→ EXERCISE REQUIREMENTS: Where the records below show the word "circle" in a line, please copy that line.

→ MATERIAL SHOWN:
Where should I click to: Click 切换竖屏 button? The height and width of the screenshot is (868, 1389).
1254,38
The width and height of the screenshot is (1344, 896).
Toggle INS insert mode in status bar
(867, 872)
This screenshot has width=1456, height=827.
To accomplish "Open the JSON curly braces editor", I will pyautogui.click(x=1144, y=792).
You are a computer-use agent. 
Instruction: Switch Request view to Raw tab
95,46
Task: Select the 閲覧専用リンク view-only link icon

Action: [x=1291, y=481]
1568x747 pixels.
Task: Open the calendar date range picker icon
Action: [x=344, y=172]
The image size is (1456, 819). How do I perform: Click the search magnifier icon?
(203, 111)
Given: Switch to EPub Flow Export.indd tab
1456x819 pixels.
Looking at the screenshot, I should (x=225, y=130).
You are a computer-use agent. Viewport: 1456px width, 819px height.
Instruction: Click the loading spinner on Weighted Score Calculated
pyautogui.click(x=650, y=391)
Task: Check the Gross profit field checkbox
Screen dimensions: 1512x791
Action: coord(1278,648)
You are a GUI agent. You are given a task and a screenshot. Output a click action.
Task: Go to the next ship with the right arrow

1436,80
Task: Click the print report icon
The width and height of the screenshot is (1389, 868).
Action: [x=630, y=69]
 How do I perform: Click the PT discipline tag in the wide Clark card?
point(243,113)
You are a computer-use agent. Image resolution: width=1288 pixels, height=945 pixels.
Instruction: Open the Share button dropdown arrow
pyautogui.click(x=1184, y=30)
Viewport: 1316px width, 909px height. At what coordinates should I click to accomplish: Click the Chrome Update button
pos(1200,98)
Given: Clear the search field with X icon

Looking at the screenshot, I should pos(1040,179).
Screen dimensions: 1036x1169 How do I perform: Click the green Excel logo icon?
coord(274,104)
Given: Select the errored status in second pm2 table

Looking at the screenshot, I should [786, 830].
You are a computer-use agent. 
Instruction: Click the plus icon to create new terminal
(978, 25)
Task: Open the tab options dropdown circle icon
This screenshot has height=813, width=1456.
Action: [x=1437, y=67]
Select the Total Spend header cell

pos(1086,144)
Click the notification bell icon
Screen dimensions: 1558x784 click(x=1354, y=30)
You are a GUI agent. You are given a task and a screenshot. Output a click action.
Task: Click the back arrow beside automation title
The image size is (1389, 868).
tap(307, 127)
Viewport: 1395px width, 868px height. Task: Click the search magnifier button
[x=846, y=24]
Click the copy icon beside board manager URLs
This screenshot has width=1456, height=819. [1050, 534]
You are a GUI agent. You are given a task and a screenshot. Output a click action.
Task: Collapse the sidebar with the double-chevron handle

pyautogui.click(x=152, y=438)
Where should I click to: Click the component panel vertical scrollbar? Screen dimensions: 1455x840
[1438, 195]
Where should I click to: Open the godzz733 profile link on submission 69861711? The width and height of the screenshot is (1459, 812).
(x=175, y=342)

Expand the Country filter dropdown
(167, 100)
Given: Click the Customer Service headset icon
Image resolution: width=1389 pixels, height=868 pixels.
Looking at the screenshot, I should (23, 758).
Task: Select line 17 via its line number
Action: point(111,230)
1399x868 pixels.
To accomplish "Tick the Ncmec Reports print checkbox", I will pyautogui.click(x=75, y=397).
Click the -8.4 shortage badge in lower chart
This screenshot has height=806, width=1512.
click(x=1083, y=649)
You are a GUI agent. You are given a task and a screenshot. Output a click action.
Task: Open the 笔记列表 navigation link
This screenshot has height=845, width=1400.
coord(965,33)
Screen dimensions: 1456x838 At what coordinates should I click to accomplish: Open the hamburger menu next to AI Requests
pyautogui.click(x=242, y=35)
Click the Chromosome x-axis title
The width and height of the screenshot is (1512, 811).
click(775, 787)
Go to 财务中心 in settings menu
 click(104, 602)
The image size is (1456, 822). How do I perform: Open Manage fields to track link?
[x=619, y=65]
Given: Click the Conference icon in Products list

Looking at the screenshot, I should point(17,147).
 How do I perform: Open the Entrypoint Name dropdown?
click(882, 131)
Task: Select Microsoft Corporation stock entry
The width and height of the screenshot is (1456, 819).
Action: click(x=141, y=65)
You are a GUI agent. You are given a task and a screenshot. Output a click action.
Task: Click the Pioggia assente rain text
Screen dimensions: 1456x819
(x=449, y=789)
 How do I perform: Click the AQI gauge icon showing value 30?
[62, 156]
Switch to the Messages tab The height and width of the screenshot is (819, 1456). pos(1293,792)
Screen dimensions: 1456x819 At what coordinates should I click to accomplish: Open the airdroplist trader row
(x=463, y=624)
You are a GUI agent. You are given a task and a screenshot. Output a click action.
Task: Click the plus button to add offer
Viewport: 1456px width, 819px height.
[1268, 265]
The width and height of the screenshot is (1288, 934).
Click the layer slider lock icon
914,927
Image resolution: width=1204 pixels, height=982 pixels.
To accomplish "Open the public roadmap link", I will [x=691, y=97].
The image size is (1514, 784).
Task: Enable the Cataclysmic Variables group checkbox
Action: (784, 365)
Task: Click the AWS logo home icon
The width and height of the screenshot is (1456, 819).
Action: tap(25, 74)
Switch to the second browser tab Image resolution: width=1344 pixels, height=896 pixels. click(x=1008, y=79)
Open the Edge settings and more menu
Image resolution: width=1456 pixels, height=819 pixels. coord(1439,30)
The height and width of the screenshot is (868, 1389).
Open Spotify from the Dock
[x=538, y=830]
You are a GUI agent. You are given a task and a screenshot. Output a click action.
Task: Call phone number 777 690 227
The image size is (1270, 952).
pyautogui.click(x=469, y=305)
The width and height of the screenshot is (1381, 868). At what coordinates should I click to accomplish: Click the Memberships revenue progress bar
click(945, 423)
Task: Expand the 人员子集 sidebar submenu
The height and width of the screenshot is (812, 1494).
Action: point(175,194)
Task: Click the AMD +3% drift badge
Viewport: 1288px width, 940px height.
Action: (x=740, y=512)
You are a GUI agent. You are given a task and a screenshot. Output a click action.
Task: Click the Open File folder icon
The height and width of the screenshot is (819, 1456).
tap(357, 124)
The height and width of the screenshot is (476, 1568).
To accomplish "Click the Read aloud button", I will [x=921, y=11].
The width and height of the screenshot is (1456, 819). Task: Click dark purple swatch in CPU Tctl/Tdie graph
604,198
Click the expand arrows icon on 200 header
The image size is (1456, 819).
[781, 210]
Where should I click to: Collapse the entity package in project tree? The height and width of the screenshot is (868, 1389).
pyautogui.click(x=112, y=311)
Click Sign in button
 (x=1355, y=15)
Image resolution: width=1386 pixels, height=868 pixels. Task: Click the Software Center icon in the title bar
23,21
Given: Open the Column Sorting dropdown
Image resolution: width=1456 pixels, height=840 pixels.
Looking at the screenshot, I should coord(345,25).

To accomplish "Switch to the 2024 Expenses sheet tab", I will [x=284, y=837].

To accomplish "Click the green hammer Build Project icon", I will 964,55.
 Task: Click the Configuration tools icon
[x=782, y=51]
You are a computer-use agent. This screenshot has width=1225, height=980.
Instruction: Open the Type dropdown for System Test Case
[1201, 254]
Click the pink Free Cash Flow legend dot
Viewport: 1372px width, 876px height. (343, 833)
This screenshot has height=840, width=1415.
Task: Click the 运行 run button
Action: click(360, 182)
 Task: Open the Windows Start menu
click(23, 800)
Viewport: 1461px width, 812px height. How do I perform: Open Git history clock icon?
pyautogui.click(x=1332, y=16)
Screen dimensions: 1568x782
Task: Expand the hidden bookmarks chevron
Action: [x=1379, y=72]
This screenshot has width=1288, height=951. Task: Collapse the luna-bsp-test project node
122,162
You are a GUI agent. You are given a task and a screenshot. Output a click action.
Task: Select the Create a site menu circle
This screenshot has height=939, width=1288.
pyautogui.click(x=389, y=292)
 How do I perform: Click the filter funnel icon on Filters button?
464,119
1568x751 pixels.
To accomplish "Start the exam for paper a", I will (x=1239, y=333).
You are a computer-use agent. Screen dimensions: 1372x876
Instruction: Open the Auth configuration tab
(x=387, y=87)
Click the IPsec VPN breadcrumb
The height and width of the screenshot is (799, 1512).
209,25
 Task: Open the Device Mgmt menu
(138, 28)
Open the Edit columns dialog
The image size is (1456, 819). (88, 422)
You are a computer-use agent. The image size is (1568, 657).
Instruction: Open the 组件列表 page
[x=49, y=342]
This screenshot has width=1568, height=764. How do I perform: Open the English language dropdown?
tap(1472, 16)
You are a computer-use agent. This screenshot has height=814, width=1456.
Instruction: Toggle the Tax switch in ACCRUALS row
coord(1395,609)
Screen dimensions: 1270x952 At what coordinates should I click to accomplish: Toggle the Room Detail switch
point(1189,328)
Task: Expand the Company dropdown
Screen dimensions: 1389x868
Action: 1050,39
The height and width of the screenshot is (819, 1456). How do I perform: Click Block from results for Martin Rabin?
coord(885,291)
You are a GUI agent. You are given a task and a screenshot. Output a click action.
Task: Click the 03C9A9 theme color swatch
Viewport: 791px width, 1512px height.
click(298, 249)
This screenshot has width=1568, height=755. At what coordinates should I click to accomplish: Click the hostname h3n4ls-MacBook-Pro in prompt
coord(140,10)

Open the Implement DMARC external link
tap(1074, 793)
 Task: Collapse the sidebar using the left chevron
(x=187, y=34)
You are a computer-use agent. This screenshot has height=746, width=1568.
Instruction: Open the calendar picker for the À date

→ ANSWER FOR THIS EXERCISE:
Task: Open the tab options dropdown circle icon
Task: Select the Create a site menu circle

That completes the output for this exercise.